I’m not a great fan of gurus – everyone should be their own guru as far as I’m concerned – but there is definitely a guru mentality and they often draw heavily on certain archetypes to get reactions and give us zen thwacks upside our heads. I mean of course, for example, the typical trickster antics designed to shock us out of our little mental ruts. Something that Osho, the master was good at even when he was a plain “Shree” . . . (Sri Baghwan Rajneesh).
When guru energy is good energy it is powerful. It’s the energy that keeps the Ashram (work and living place for practice) alive and thriving positively. It’s the teacher that brings light out of darkness and seeringly illuminates everything with “truth” . . . (Gu – darkness; Ru – light).
For instance, I love this vintage Osho – “be Zorba the Buddha” . . . and: “your Buddha mind, your Buddha heart, your Buddha nature are all there just waiting to be revealed . . . and existence needs every drop of you.” As the Master, he knew that we could all be the Buddha’s we truly are but that we might need our butt kicking every so often to just sit down and meditate and stop being neurotic.
But . . . if being your true Buddha nature means being a bit bonkers . . . then what? And he certainly was insistent in that guru-type no-messing way that we shouldn’t try to be gurus; gurus are self-gratifiers . . . and promptly guru-ified himself. What a contradiction . . . but as our monk Shinrin told us: “unique”.
Because Osho certainly knew that everyone is still human – that the weeds of co-emergent energy (the crap) come up with the blossoms of living in the magic; that if you spend your day meditating as your medicine then you can’t be watching what the entourage are up to . . . and chaos can break out, because chaos does, and as long as you’re alert and watchful and mindful, then it’s just an experience. But if the leader’s finger is off the button, chaos can get scary.
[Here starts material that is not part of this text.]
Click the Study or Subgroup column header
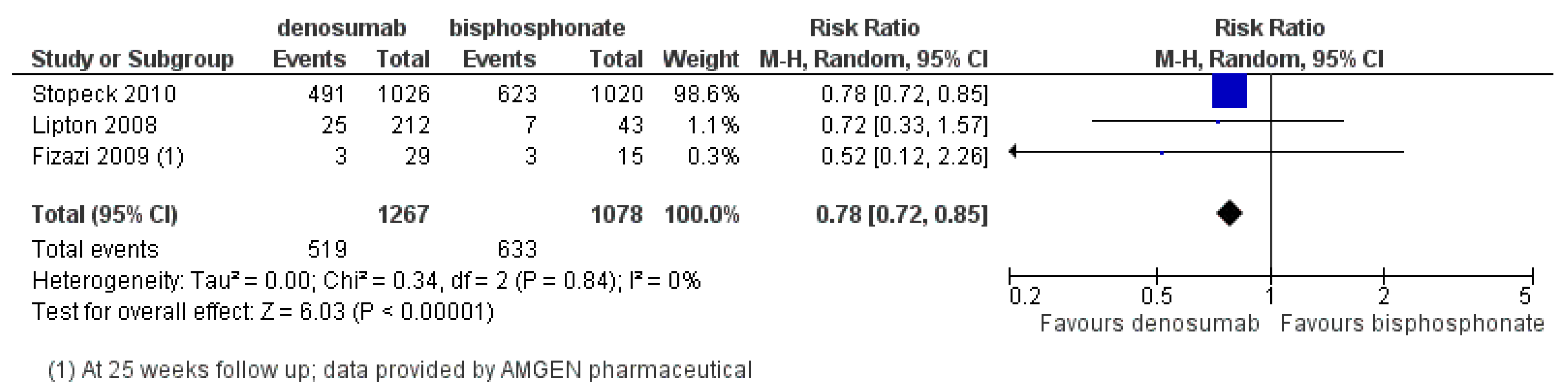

Shinrin gave us an insight last zen weekend here in Baltimore. He’d been an Osho sannyasin, there at the last in America when things were getting crazy. Osho had given him his orange-people sannyasi name and then turned him onto zen.
They grew up in such poverty in India. They had so many barriers; personal, psychological, emotional, and spiritual to break through as young sannyasins themselves, during the epoch Shri Bagwan Rajneesh (later Osho) and his cohorts were steeped in their Yoga training. I have an old book by one of Satyananda’s students, written from the view point of a yogi, and he poignantly points out that they were trying themselves to break through Victorian values imposed on them by the authoritarianism of an obsolete empire.